==== EXTRAIT PROPOSÉ ====

Le village de la Bruja est situé aux pieds des montagnes de la Sierra Maestra, le long de la côte orientale de l’île de Cuba. Il tient son nom (en français : la sorcière), et sa réputation, d’une légende célèbre dans la région de l’Oriente. Dans les sommets, les habitants récoltent le café, la malanga, et d’autres tubercules tropicaux. Des siècles d’isolement et de vie austère ont profondément marqué leur culture. Entre 1998 et 2001, Alexis Cordesse s’est rendu régulièrement à la Bruja pour y travailler comme photographe de village. Les habitants de ce bout du monde sublime et fragile l’acceptèrent peu à peu car il avait quelque chose de précieux à échanger : des images contre leur présence.

==== DONNÉES FOURNIES ====

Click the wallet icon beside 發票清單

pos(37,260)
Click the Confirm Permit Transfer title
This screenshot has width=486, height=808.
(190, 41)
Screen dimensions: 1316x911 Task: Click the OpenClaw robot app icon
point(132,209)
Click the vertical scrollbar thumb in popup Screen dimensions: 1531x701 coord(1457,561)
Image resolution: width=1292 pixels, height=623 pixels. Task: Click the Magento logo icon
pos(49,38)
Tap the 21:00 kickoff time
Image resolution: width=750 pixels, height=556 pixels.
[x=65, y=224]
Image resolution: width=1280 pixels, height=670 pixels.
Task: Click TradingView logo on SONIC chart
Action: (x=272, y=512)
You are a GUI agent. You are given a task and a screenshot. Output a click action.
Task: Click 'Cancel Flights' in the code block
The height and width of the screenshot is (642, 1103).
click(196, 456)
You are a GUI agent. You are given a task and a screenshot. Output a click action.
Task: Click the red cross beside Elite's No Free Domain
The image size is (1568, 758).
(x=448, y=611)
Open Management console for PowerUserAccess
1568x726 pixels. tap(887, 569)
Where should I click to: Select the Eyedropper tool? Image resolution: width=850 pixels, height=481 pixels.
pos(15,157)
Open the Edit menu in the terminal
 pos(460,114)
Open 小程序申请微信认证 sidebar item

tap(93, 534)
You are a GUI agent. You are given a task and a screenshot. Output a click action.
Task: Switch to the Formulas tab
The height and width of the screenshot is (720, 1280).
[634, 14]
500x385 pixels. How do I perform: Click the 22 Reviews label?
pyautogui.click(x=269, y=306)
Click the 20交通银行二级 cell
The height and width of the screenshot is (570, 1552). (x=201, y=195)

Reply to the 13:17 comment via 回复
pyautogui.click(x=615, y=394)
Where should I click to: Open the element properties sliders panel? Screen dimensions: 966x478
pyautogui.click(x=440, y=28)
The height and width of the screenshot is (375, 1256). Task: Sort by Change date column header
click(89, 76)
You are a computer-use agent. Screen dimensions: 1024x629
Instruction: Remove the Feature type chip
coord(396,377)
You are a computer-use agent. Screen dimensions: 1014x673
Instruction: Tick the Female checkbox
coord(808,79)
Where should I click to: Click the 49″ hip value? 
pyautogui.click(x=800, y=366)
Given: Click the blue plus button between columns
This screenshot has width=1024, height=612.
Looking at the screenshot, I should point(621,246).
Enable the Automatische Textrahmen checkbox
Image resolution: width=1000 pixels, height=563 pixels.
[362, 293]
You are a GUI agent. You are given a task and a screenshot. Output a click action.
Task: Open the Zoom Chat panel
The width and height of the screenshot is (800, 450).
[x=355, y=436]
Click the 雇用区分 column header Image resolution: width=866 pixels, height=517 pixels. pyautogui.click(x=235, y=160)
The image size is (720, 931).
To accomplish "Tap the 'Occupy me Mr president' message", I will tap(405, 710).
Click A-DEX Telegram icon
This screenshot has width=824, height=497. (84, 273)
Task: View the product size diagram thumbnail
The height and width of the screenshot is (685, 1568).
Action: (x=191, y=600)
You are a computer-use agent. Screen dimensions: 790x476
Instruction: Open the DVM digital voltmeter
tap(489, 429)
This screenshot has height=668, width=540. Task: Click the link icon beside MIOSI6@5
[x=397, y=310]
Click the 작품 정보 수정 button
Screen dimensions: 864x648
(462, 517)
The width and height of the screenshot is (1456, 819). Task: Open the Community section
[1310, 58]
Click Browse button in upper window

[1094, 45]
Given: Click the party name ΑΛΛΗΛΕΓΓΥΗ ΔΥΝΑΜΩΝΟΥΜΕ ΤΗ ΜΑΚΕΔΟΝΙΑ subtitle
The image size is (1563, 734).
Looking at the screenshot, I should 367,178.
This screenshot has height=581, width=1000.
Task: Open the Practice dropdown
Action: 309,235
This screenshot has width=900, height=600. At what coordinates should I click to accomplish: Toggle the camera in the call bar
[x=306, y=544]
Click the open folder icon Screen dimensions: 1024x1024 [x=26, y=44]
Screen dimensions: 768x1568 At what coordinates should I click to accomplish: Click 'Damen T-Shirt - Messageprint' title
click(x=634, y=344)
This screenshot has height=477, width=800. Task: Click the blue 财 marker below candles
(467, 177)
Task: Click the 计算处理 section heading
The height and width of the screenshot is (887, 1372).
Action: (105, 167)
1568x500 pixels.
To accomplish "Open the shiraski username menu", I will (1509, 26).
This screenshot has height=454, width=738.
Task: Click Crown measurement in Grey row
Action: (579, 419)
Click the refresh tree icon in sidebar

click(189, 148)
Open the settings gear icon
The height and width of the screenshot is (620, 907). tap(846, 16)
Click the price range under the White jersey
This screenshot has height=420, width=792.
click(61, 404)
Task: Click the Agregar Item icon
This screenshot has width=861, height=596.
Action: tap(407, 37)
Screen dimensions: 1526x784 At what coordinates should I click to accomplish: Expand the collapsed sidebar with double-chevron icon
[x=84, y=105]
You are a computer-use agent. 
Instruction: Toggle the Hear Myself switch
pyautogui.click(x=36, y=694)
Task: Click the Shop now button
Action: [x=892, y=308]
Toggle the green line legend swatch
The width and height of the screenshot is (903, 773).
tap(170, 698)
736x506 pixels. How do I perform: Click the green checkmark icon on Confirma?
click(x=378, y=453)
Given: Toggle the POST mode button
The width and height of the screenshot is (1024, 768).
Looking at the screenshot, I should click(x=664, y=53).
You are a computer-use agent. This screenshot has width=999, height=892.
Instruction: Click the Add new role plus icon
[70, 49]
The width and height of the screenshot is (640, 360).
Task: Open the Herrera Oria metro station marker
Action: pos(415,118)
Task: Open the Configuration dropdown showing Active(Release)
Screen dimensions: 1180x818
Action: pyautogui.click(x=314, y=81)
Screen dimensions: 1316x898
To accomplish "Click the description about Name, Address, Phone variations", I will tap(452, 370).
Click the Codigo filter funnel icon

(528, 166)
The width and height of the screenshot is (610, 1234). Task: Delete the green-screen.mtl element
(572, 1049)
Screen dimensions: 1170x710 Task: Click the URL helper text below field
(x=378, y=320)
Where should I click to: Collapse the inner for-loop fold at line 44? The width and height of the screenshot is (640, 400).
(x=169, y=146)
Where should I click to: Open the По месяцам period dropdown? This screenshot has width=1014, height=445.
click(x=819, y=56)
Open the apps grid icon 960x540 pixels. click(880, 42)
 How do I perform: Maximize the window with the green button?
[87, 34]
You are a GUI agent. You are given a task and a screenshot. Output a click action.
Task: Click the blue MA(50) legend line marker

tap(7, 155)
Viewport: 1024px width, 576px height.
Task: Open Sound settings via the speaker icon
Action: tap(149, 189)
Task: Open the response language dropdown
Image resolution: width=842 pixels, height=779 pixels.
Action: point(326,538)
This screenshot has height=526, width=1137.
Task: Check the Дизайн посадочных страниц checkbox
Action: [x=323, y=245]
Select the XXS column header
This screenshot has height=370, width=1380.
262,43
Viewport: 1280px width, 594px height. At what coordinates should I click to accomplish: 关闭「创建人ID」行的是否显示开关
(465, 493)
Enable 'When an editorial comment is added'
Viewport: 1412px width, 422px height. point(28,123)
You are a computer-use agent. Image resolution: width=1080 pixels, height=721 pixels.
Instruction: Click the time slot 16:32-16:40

====

▶ TRAVAIL DEMANDÉ:
**a.** Selon l'extrait sur le village de la Bruja, où se trouve ce village ?
**b.** Poursuivez l'extrait sur le village de la Bruja après sa dernière phrase.
Les enregistrements n'interviennent pas dans ce travail.

▶ RÉPONSES FINALES:
**a.** Aux pieds des montagnes de la Sierra Maestra, le long de la côte orientale de l'île de Cuba.

**b.**
« (…) La photo est prise ici, dans un coin perdu de Cuba, mais elle pourrait venir d’ailleurs, d’Afrique ou d’Océanie, comme les deux cousines, Lurdes et Reina, sous l’arbre en fleurs. Elle nous montre l’homme nu et le noue autour de la lumière puissante qu’il porte. Des habitants de La Bruja, elle fait des archétypes d’un temps qui passe et ne passe pas, de ce lointain intérieur dont parlait Henri Michaux. Elle révèle la terre qui tanne les chairs et creuse les regards. C’est le contraire d’une photo exemplaire, d’une photo d’actualité, d’une photo qui passe. Les habitants de la Bruja n’ont pas l’honneur douteux d’être actuels ni repassés par l’omniprésence et l’indiscrétion blasée du regard des autres: ils sont simplement là.(…) »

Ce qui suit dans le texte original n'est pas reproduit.